As primeiras trinta e tal folhas embora completamente desordenadas, continham nas margens indicações pormenorizadas sobre alguns significados, contextos, e outras observações que seriam muito úteis em caso de publicação. Tratava-se de um conjunto de aforismos ou sentenças que denotavam uma grande reverência pela espiritualidade ligada à arte, em especial à arte da música. O seu autor era sem dúvida um homem culto e tinha uma formação humanista. Nenhum estava numerado e o todo visava fundamentalmente a pedagogia. Na grande tradição alemã, o autor dos aforismos ligava vários domínios do saber a um objectivo único, a quente formação espiritual e humana do músico em paralelo com a formação puramente mecânica dos músculos, mais fria. Pu-los de parte e analisei as outras folhas (o velho dormitava outra vez, decerto convencera-se que nem sequer um mapa do tesouro podia esperar do papel amarelecido que eu folheava com avidez). Algumas delas, soltas do resto do manuscrito, continham poemas em alemão, entre os quais alguns dos Sonetos Venezianos de Platen. Não tinham, alguns deles, escrito um nome que identificasse o seu autor, mas supus terem a mesma origem que o resto da papelada. Não só o idioma e o tipo de letra eram iguais (mais distinta e menos apressada a caligrafia aqui e nos aforismos, apressada e quase ilegível em tudo o resto), como os poemas sem autor denotavam o mesmo tipo de sensibilidade e interesses que os revelados pelos aforismos. Fiquei até enlevado (orgulho patriótico…) por a poesia de Cesário Verde não lhe ser estranha. O estrangeiro estivera pois tempo suficiente em Lisboa para se inteirar da cultura lusa e a simplicidade e calor humano de Cesário, tão próximo da música de Janacék, devia tê-lo emocionado. Não creio porém, (embora os tenha reunido e traduzido para figurarem neste volume já de si tão heteróclito) que os poemas estivessem destinados a verem algum dia a luz do dia. Posso (agora) afirmar com bastante certeza que tanto os aforismos como os poemas são cronologicamente anteriores, na sua sensibilidade meridional (e, no caso dos poemas, serão mesmo juvenilia) ao material que encontrei no segundo rolo manuscrito.
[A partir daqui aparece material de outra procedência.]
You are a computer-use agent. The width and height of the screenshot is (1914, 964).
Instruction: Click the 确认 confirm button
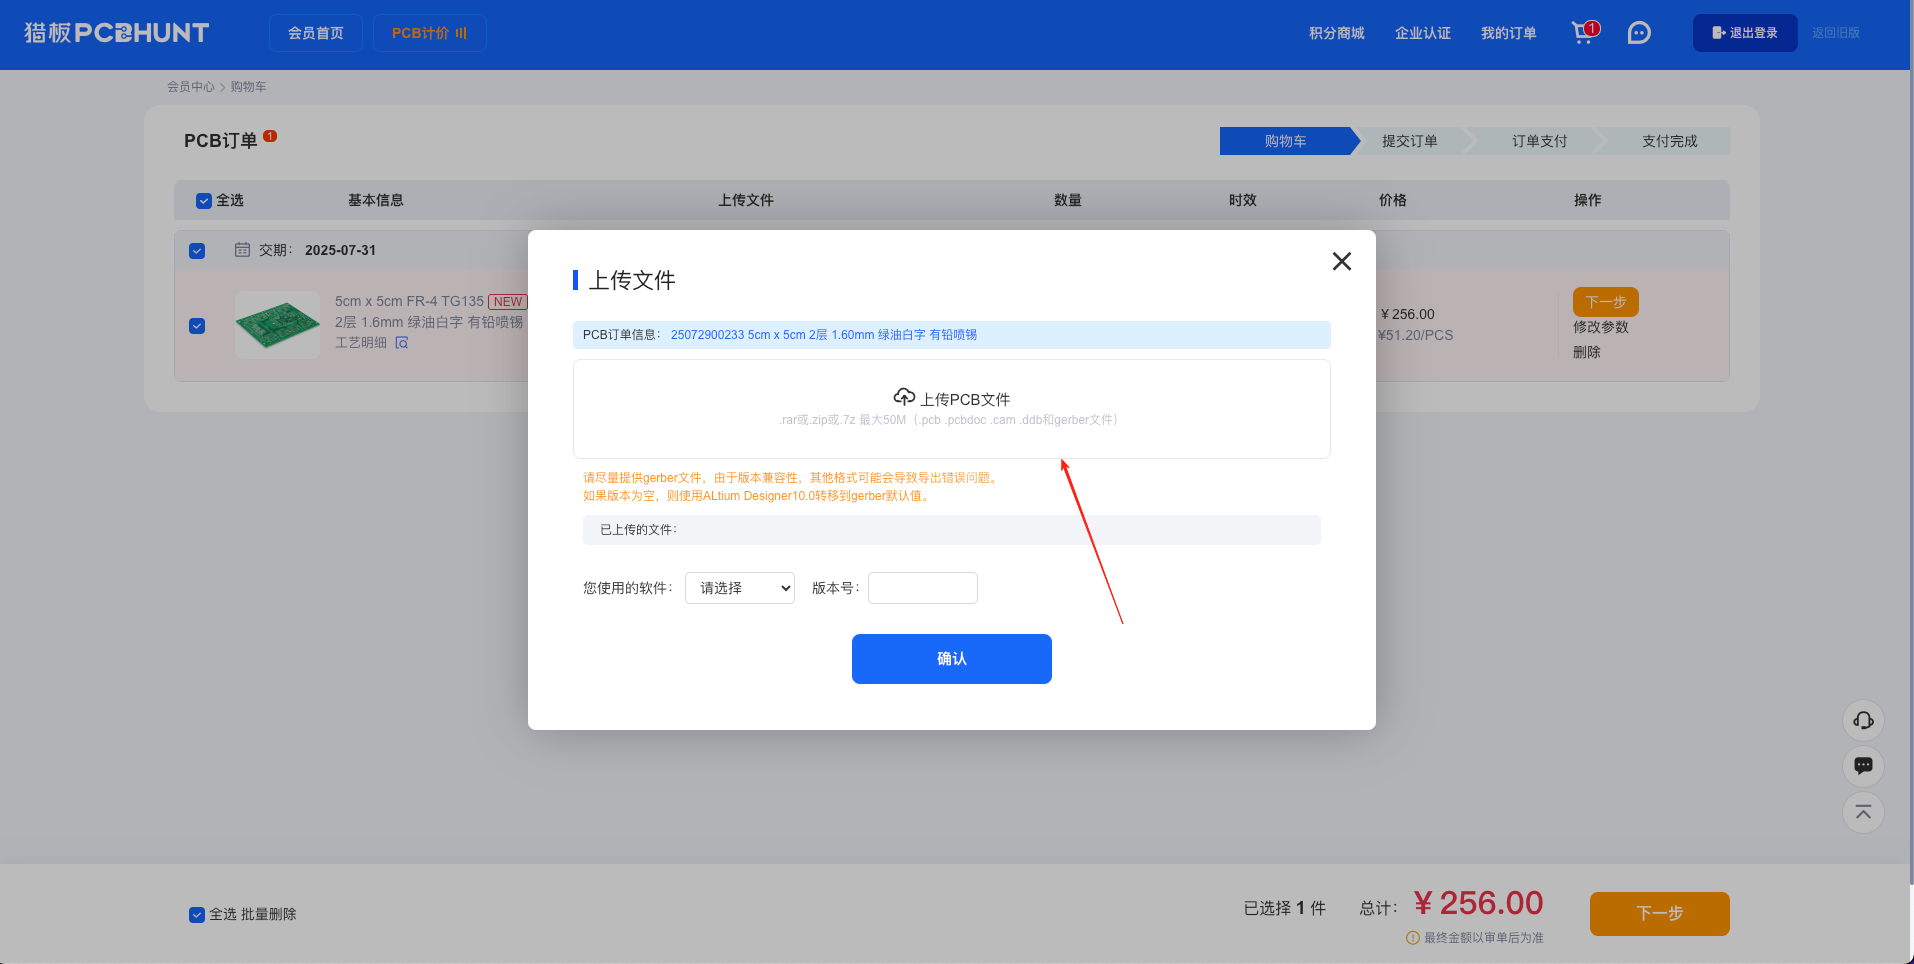[x=951, y=658]
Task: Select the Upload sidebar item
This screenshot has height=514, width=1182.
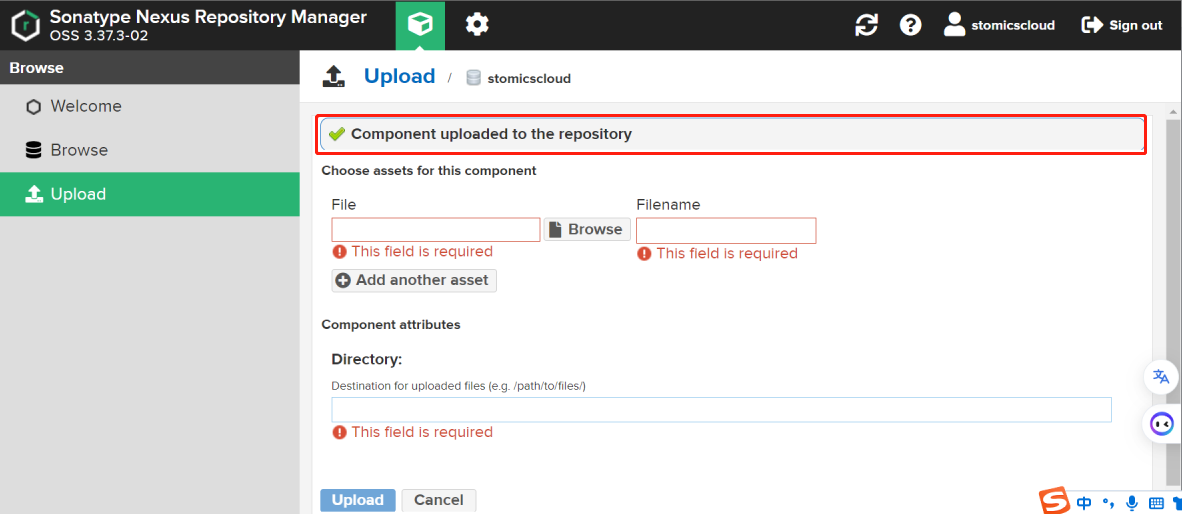Action: 78,194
Falei há pouco em calor e humanidades. Falarei agora em frieza. O segundo conjunto do manuscrito, separado por um elástico enrolado, tinha a ver, como já suspeitara ao folhear os livros no quarto, com o projecto de uma ópera sobre o tema do Fausto. Concretamente sobre a vida de Adrian Leverkhün tal como narrada pelo seu amigo Serenus Zeitblom, ou seja, o Doktor Faust de Thomas Mann. Se os aforismos eram interessantes (só lera alguns mas aquilo prometia), as notas sobre a ópera lançaram alguma luz sobre o estranho inquilino que fora para aquele buraco acabar de trabalhar nas obras de Adrian. Sim, nas obras de Adrian. Ao folhear os papéis tornou-se-me claro que ao projecto de uma ópera sobre Doktor Faust, por muito ambicioso que fosse, se sobrepusera um projecto com características muito mais inquietantes, que podiam eventualmente explicar o mistério do desaparecimento do seu autor. Nas primeiras páginas o músico desaparecido (vou chamar-lhe K., já que tudo aquilo me parecia um pouco kafkiano), nas primeiras páginas, K. propunha-se pôr em música não só todo o enorme romance, o que daria como resultado uma ópera gigantesca, uma "LebenOper", como ainda se propunha pôr-se na pele do protagonista, pensando e sentindo como ele, compondo aquilo que ele compunha e passando por todos os seus angustiantes dilemas à medida que a obra avançava e a frieza ia tomando conta da sua vida. Ulisses transladado para o Faust. Não teria a ópera menos de 7 ou 8 horas de duração e implicaria pois que todas as obras descritas no romance existissem de facto. (ainda antes de continuar esta narrativa, convém dizer ao leitor que o manuscrito estava escrito em alemão, um alemão um pouco arcaico - à imagem do estilo de Adrian e de Serenus - mas um alemão facilmente compreensível para mim). As folhas iniciais continham, entre outras anotações, a lista de composições e estudos de juventude de Adrian, de forma mais ou menos cronológica, lista que traduzi para a língua portuguesa [reproduzida neste volume].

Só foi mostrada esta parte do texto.